Terrace Hill currently has no fence around it. 

The Iowa Department of Public Safety today revealed it is using $400,000 from its current budget to install a security fence around the governor’s mansion in Des Moines.

Late last Friday, the agency cited repeated and alarming threats to Iowa officials, including the governor, in announcing that a fence would be installed around the perimeter of the property by this summer.

Today, during a news conference, Governor Kim Reynolds said many states took that step two decades ago, after the September 11th attacks.

“I respect the Department of Public Safety and their really encouragement to get that done and I think it’s probably the right thing to do,” Reynolds said.
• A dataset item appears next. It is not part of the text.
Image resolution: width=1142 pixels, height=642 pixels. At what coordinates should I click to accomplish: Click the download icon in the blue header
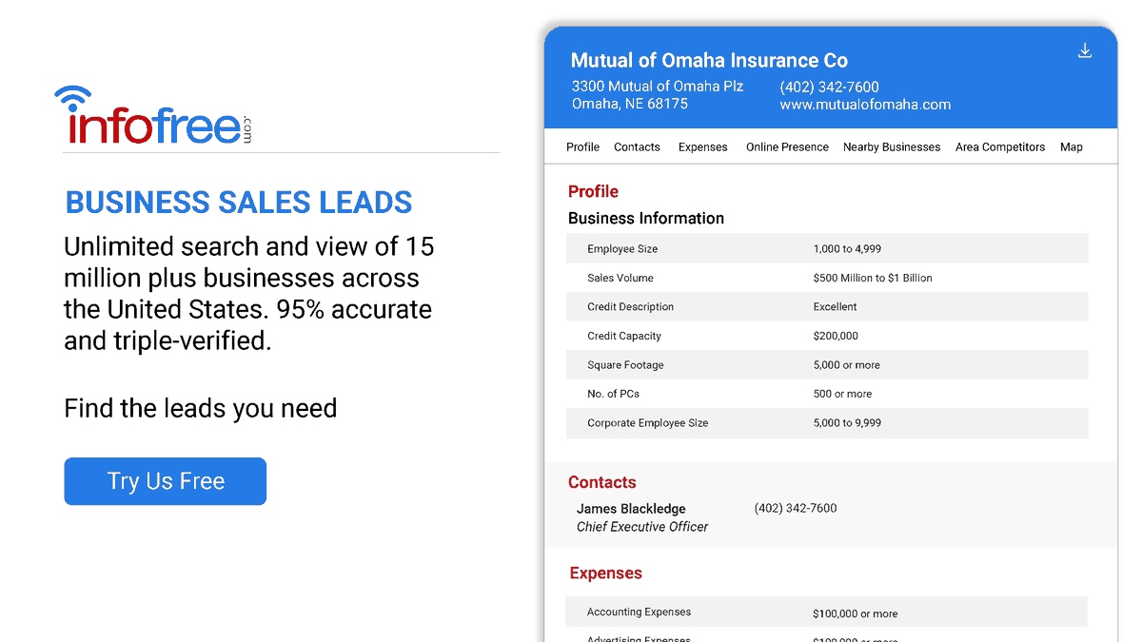click(x=1085, y=50)
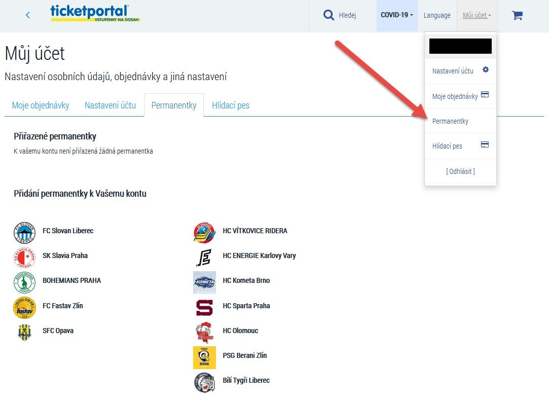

Reynolds and her husband, Kevin, are the current occupants of the third floor apartment in Terrace Hill. The Victorian-era mansion was restored in the 1970s and became the official residence of Iowa governors.

Stakes and lines mark the location of where the Terrace Hill fence will be.

“Nothing will change. It’s still the people’s house and we’ll continue to do tours and it will continue to be open,” Reynolds told reporters. “But, you know, I’m not going to second guess their recommendation to have it done, and obviously every other state but one or two have made that same decision.”

Public Safety officials cite the recently foiled attempt to kidnap Michigan’s governor as one of the reasons to enhance security at the governor’s mansion in Des Moines.

This warning sign is outside Terrace Hill.

A spokesman for the agency said the fence will be made of wrought iron, to match the architecture of Terrace Hill and construction will begin late this spring or early summer.